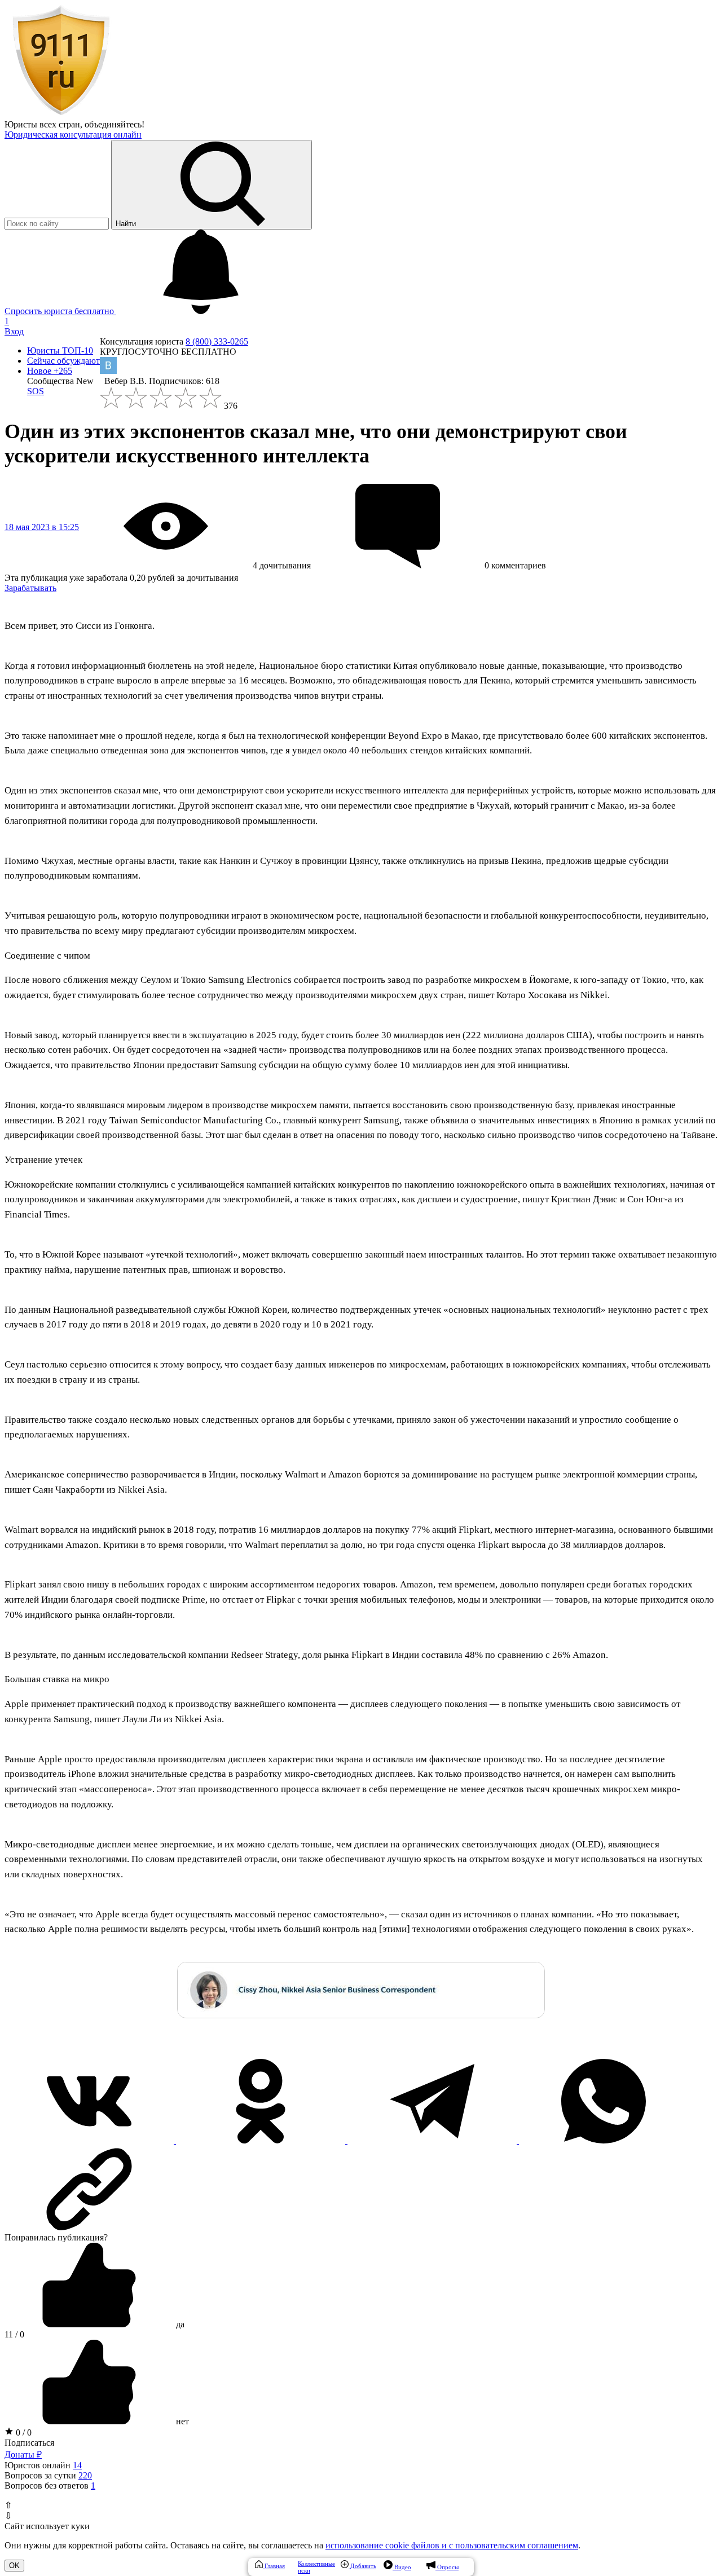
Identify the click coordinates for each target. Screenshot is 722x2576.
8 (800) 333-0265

──────

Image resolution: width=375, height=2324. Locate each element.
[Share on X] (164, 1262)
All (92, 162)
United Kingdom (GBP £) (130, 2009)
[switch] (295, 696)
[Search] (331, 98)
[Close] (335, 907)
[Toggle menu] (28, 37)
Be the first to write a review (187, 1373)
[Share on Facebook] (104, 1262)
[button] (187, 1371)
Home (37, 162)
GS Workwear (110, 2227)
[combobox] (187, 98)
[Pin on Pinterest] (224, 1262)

──────

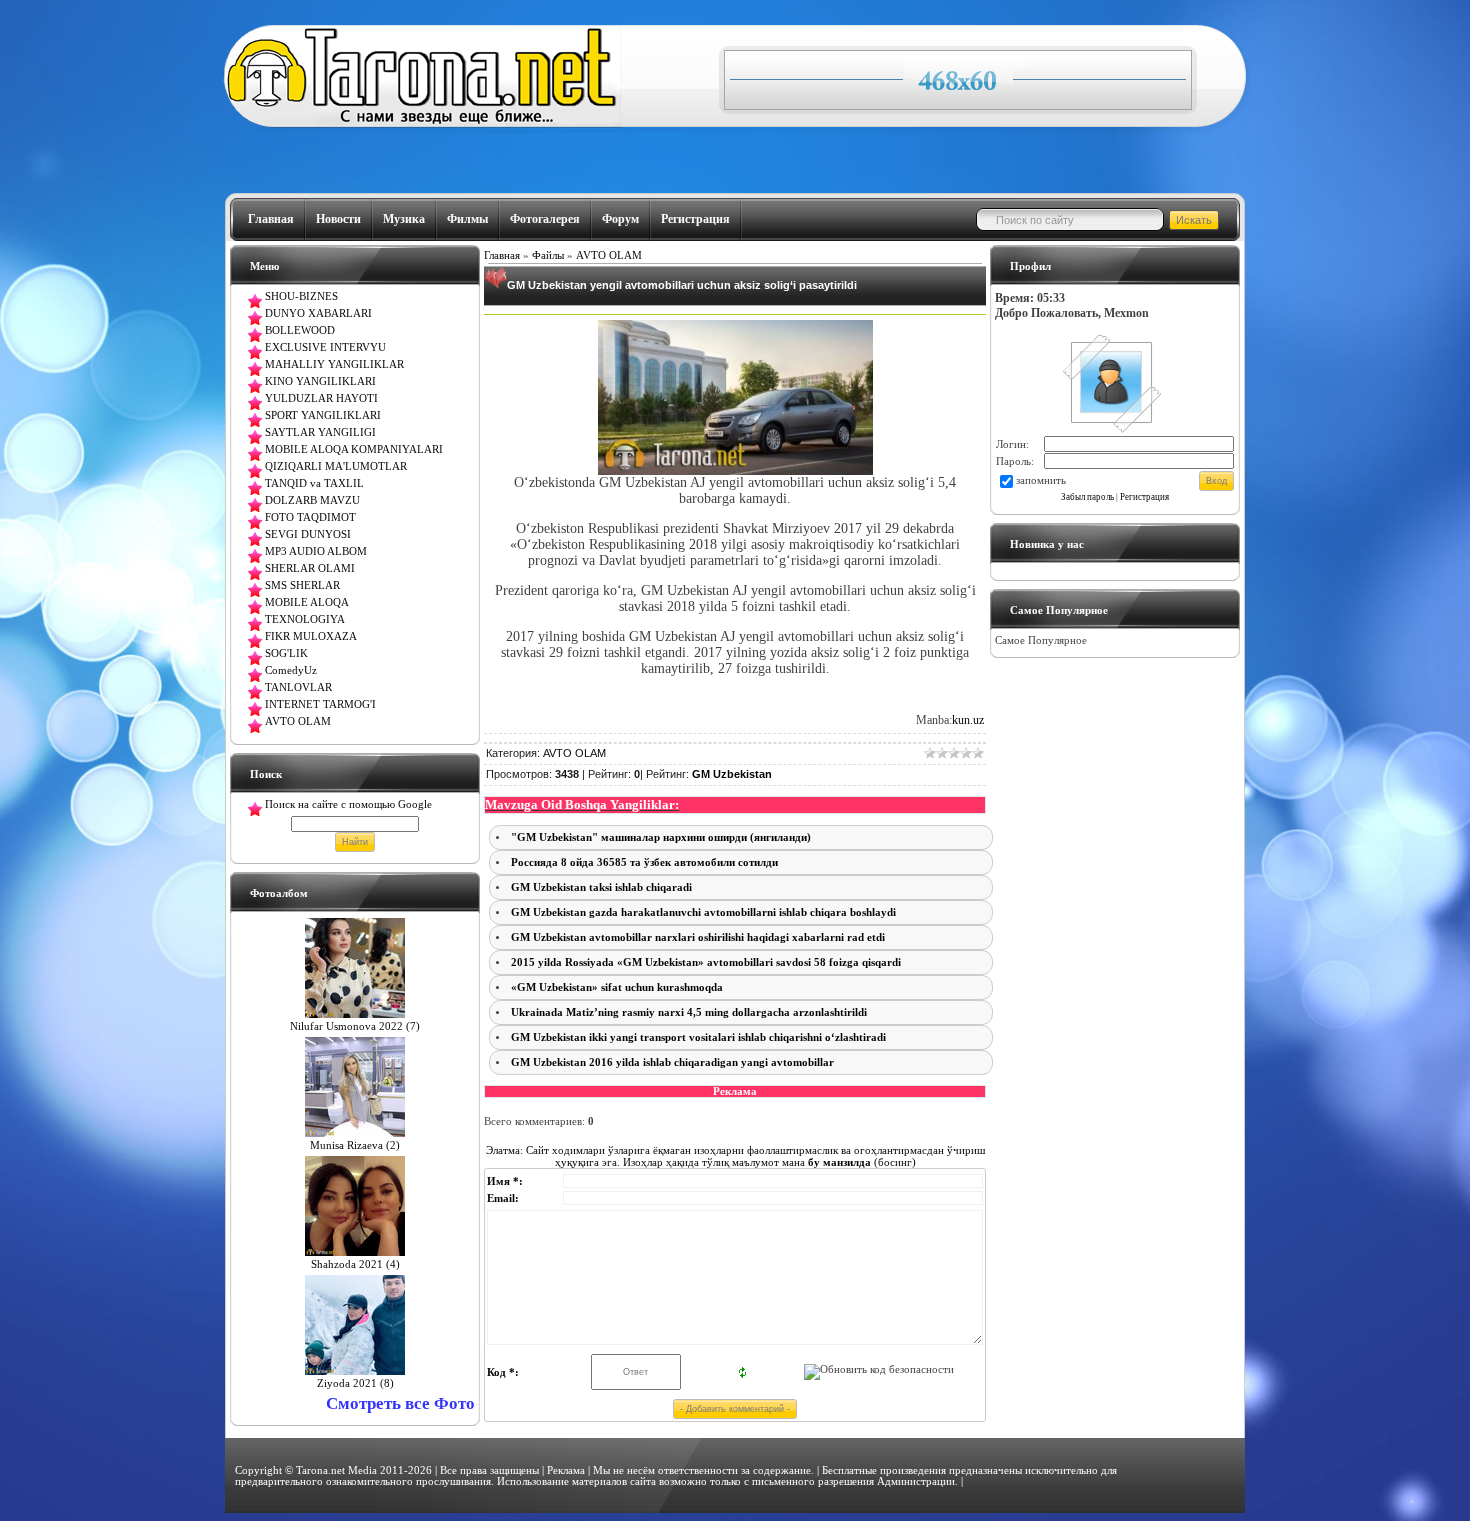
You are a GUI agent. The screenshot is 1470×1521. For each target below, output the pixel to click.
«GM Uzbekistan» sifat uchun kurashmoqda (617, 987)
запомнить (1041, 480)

──────

_PROBLEM TO SOLVE_
Copy all lines of the material above where the string "each" occurs.

_FINISHED TASK_
Identify the click coordinates for each target. Screenshot is 722x2576.
Image resolution: width=375, height=2324. Locate each element.
You are a GUI agent. The screenshot is 1470×1521. For each target below, output the pixel to click.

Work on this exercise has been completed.